* READING PASSAGE:
------------------------------------

Monday, October 30, 2006
It concluded: "Now that the long awaited 'network of networks' looks like it's finally emerging from the complex cat's cradle of coexisting and often competing technologies and protocols that have grown up in recent decades, it's important to remember that IMS is there as a true business enabler. Just as the invention of money revolutionized entire economies and social structures, replacing the inevitable time and space limitations imposed by bartering, so too is IMS set to open up the communications environment to new ways of doing business. In the process, new value–and new wealth–will be created."
We were stunned that this level of vendor hype still exists! Our large survey earlier in the year showed that people in the know really don't believe this. And our industry brainstorm in October - where for the first time at a major event all the participants were allowed to debate the issue anonymously and simultaneously in a structure manner and in real-time - confirmed very clearly that The IMS Emperor (as originally promoted by vendors and, it seems, still promoted by some) Has No Clothes. It's amazing what can happen when you let everyone to have their say without fear of ridicule... Summary: There's plenty of technical usefulness within IMS, but not to the degree espoused here.
I asked our Chief Analyst, Martin Geddes, for his view:
Essentially, we at STL and Telco 2.0 disagree with Telcordia's premise. Yes, there are APIs needed into authentication and other services. But a lot of this stuff doesn't need the IMS architecture. You just do it over the current Internet, and roll a suitably lightweight protocol to exchange the data.
Things like QoS have been tried and largely rejected before. The problem is that asking all the nodes in the network to reserve some capacity takes time. Indeed, so much set-up time, that it becomes a problem. If a telco has one advantage over the Internet, it's the ability to deploy boxes geographically/topologically scattered around the network, to minimise latency. This is how cellular works: many HLRs and switches, rather than backhaul to a central location. We've already been here before with ATM (an earlier telecom protocol that many wrongly thought would displace IP.)
We've thrashed over the other supposed "benefits" of IMS before (see previous postings in this blog) -- the words sound good, but the business case is hollow because the same end-user value can be delivered too consistently over the Internet.
Telcordia in their article say: "The prime purpose behind IMS is to enable the seamless convergence of all the communications services that we currently use but are partitioned by the nature of the networks that they run on. While we have become used to using fixed Internet for some transactions, our mobiles for others, and so on, this silo concept is increasingly inefficient and expensive for both user and service provider. ...
With traditional voice revenues under constant erosion, it is essential that service providers of all types are able to move up the value chain, away from basic connectivity and toward more advanced communications services that include multimedia, messaging, and business and lifestyle applications."
But Telcos have no history of success in rich application development. Furthermore, the assumption that you move *up* the value chain is Telco 1.0 thinking. The world is flattening, and most operators are going to have to relinquish dreams of being more than a utility pipe. The rich multimedia stuff is also contextual (e.g. as part of a game), and the owners of those services have no intention of sharing the pie with the telcos when there's an alternative, cheaper distribution mechanism (the Internet).

------------------------------------

Extracted data entries:
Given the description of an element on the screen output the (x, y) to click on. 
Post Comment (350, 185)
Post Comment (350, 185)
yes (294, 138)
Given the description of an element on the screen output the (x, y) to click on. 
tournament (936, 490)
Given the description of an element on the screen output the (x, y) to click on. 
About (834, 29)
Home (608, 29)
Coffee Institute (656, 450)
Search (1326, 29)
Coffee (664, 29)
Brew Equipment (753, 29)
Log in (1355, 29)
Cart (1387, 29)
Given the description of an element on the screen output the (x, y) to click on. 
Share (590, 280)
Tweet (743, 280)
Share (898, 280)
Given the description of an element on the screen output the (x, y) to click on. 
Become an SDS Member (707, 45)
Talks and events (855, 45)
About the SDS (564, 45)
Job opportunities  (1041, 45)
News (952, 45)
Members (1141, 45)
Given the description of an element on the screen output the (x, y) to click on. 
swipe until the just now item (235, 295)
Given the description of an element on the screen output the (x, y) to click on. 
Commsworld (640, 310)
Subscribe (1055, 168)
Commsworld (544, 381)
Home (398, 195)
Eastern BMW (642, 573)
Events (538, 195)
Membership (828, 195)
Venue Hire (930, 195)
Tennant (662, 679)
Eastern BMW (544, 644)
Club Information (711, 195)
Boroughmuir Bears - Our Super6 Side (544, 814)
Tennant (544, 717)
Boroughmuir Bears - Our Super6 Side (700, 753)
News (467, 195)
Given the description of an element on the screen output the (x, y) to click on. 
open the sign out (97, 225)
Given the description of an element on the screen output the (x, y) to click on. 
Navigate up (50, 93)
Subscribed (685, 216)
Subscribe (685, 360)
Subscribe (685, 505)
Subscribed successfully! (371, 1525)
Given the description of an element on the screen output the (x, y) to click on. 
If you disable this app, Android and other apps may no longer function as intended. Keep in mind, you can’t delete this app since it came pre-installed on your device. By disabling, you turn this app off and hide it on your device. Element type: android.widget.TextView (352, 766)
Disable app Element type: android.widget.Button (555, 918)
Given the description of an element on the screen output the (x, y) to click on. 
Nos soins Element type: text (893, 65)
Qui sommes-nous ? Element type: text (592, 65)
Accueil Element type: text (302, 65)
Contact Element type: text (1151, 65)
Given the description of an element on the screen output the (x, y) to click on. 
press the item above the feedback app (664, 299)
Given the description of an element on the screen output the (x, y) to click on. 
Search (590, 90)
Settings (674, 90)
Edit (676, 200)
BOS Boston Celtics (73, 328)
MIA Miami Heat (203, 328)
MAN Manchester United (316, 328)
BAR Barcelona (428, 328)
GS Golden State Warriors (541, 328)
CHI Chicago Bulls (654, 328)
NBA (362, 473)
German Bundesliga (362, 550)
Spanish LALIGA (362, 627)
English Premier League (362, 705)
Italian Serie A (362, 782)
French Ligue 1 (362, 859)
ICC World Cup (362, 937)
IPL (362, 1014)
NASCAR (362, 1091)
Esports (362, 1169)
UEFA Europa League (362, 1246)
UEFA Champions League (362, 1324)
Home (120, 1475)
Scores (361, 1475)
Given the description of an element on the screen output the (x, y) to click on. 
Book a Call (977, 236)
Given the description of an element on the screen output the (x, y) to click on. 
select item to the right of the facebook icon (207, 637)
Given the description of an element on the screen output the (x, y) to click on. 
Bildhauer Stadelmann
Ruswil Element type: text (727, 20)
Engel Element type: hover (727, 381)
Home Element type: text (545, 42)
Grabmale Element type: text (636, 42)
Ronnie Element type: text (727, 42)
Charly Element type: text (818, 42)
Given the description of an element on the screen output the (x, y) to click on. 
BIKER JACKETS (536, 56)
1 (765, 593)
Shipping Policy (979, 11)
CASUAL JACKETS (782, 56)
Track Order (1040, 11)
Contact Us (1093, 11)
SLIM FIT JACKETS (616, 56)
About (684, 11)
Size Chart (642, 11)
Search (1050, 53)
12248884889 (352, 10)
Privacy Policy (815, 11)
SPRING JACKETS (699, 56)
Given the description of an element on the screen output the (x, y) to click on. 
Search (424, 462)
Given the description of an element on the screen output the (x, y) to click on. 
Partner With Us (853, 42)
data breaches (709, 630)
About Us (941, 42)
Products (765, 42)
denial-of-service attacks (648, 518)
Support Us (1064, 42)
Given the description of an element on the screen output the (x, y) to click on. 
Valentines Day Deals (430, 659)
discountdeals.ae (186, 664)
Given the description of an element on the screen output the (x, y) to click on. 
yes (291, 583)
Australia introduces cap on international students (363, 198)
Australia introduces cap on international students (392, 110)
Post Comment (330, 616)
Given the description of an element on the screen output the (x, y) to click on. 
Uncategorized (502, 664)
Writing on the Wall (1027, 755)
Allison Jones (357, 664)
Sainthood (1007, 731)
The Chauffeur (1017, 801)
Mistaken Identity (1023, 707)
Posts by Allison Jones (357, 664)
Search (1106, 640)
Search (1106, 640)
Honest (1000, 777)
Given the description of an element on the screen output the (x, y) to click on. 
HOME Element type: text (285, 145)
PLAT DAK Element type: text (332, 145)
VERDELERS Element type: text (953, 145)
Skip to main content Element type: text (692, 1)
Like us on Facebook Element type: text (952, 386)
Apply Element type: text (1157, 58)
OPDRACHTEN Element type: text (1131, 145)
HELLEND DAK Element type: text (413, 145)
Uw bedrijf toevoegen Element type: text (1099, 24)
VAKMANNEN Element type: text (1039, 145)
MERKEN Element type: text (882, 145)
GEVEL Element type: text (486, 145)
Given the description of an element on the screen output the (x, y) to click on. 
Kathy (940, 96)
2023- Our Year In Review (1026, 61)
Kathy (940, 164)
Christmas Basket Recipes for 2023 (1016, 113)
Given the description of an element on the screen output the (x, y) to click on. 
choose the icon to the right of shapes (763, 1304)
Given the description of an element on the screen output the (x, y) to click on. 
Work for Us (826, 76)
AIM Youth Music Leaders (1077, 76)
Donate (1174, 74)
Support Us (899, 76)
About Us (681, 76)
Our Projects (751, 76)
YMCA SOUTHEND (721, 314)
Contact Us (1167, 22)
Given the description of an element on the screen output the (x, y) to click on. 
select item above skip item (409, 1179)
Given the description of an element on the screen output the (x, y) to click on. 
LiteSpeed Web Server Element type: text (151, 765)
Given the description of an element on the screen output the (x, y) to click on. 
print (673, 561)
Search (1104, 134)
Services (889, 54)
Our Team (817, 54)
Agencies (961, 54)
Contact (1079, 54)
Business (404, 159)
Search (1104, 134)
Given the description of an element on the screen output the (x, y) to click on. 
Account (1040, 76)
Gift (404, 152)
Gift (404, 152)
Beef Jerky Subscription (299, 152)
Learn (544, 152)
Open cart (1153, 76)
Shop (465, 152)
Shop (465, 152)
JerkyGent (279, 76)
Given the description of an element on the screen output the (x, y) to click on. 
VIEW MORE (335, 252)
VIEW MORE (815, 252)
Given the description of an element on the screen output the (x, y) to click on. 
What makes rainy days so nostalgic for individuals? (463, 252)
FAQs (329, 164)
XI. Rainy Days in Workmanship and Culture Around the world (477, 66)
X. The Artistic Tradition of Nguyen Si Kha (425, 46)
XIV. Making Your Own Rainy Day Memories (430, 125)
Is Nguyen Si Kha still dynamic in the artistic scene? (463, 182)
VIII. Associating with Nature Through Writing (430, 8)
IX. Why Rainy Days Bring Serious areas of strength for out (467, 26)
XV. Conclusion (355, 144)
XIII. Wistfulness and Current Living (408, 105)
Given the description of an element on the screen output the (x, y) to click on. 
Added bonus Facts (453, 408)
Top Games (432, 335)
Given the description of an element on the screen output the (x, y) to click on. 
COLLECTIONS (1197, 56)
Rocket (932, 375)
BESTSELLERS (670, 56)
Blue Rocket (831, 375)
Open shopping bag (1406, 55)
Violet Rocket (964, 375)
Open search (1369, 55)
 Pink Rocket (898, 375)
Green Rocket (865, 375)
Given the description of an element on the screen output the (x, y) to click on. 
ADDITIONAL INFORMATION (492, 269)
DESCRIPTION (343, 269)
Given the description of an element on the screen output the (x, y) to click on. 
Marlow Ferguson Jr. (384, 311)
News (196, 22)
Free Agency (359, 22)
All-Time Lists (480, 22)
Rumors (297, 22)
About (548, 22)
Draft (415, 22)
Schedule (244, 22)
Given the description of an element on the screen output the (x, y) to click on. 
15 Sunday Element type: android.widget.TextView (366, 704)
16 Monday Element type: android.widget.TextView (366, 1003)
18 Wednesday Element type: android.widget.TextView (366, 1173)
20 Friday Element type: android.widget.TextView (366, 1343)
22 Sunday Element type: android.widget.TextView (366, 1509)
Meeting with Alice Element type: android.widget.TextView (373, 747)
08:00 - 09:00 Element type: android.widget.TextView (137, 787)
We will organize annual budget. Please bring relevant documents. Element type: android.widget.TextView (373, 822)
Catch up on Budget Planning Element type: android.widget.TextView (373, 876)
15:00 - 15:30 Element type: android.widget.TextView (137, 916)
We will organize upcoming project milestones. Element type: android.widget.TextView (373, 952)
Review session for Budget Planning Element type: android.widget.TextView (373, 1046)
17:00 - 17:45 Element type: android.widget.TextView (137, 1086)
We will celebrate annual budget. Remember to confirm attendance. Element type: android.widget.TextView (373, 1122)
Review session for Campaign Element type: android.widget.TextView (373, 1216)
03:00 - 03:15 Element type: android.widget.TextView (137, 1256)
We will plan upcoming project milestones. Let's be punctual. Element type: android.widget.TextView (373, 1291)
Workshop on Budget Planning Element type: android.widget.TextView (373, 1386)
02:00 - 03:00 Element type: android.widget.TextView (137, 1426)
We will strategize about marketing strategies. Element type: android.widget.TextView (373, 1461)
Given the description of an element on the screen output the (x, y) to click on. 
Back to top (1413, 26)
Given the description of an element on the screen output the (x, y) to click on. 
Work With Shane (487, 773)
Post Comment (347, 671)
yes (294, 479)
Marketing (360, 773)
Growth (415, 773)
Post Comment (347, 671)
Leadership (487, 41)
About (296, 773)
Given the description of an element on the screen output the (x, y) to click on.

------------------------------------

* INSTRUCTIONS:
#1 Decide whether each statement below agrees with the post on IMS above, answering yes or no and quoting the deciding words of the post. (a) The post holds that QoS has been tried and largely rejected before. (b) The post holds that telcos have a strong record of success in rich application development. (c) The Chief Analyst consulted in the post is Martin Geddes.
#2 Write the next part of the post on IMS, picking up after its final sentence.

* TASK RESULTS:
#1
(a) Yes: "Things like QoS have been tried and largely rejected before."
(b) No: "But Telcos have no history of success in rich application development."
(c) Yes: "I asked our Chief Analyst, Martin Geddes, for his view:"

#2
There are two possible exception areas: We basically agree with Telcordia's security pitch, although again I'm not convinced IMS is the right architecture. And the PSTN/legacy interconnect issue won't go away.
Old, dumb, edge nodes aren't going to suddenly get smart, so you need some smart network node to act on their behalf to integrate them into new services. But my desk phone isn't about to spout a screen, so forget those multimedia combinational services. They'll emerge from the PC world (and indeed already have).
Fine-grained billing isn't loved by users. Predictability is in, and flat rate is one way to deliver it. The dream of a telco is to have a zillion rating rules, and for it to be impossible for users to comparison shop.
Ultimately, IMS is all back-to-front. Rather than trawling all the network traffic trying to find billable events, you just offer a bunch of service APIs that can be invoked under the control of the edge points (or third party servers). The billable event, if any, is under the control of the third party. Session control in the network doesn't add much value, and ultimately can't be charged for. Skype proves it -- we talked in wideband audio yesterday, no QoS or IMS needed.
Here's the crux: the telecom industry believes there are (i) new, mass-market services along the lines of voice telephony and SMS to be built, and (ii) they will be sold along the same lines -- metered service, connectivity puchased as part of the services and not separately provisioned (as with broadband).
We think #1 is false. There are some extensions to existing talk and messaging apps that will "go universal". But not many. There may be a few IMS-enabled apps that become popular within single carriers or regions (PoC, Video Sharing), but it'll be an exception.
There never will be a global, interoperable push-to-talk network from the telcos. There will never be a telco IM system independent of the existing Internet portal players. There isn't a "one size fits all" conferencing system out there waiting to be built.
However, #2 is probably something that we'd want to move forwards with still. The end-to-end principle that defines Internet architecture says nothing about how the pipe is sold.
So there's probably a simpler architecture than IMS still waiting to be built. Telcos would still be involved in accounting for network traffic and billing it to either the user or application providers (or advertisers). But they wouldn't know anything about what the traffic really represents.
IMS can be used to do this, but it's a horribly complex way of doing it.
An alternative approach could be "a billion Internets". Create an endless succession of copies of the Internet address space. It's still a dumb (virtual) network, but you've got some kind of control over who is admitted. "Internet #18237232" might be for a particular purpose
like gaming. It gets a certain priority of service, and network traffic is billed to particular nodes. It's a bit like Paris Metro Pricing (see the IMS Insider Summer Report), but on a grander scale -- or on existing enterprise VLAN (virtual LAN) technology scaled up globally.
I think we'll do an article on this for our next IMS/Telco 2.0 Quarterly Report...
(In the meantime, a far more pragmatic discussion here on Telecom TV by some friends of our's).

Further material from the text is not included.